(Stored data)
☆ ☆ ☆ ☆

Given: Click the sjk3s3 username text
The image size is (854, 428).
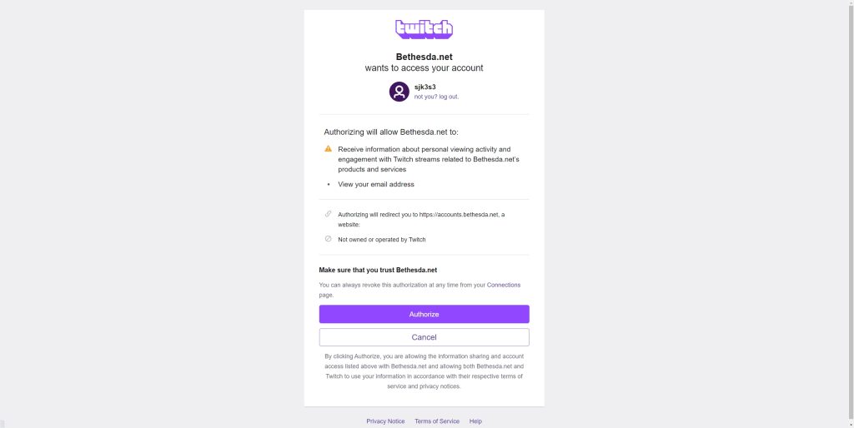Looking at the screenshot, I should (424, 87).
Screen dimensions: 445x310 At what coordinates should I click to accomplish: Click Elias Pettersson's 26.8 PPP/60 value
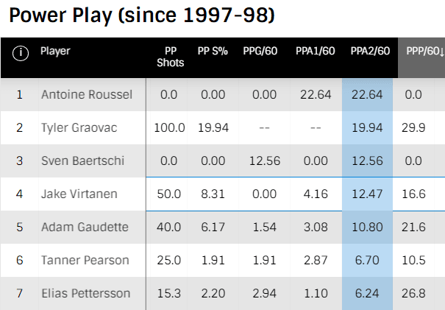pos(416,294)
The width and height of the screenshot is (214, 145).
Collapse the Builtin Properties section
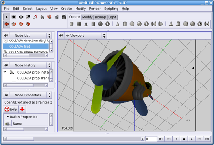pyautogui.click(x=8, y=117)
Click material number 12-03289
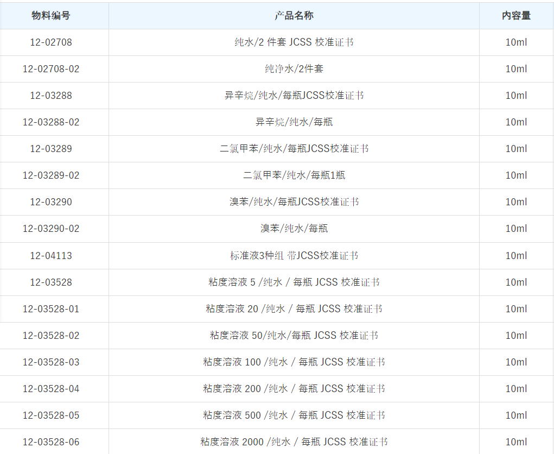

☆ ☆ ☆ ☆

# [Task objective]
Line by line, restate the data above exactly as it stands, minus the pictures.

# [Problem solution]
Given: Click the sjk3s3 username text
The image size is (854, 428).
Looking at the screenshot, I should (424, 87).
Screen dimensions: 445x310 At what coordinates should I click to accomplish: Click Elias Pettersson's 26.8 PPP/60 value
pos(416,294)
The width and height of the screenshot is (214, 145).
Collapse the Builtin Properties section
pyautogui.click(x=8, y=117)
Click material number 12-03289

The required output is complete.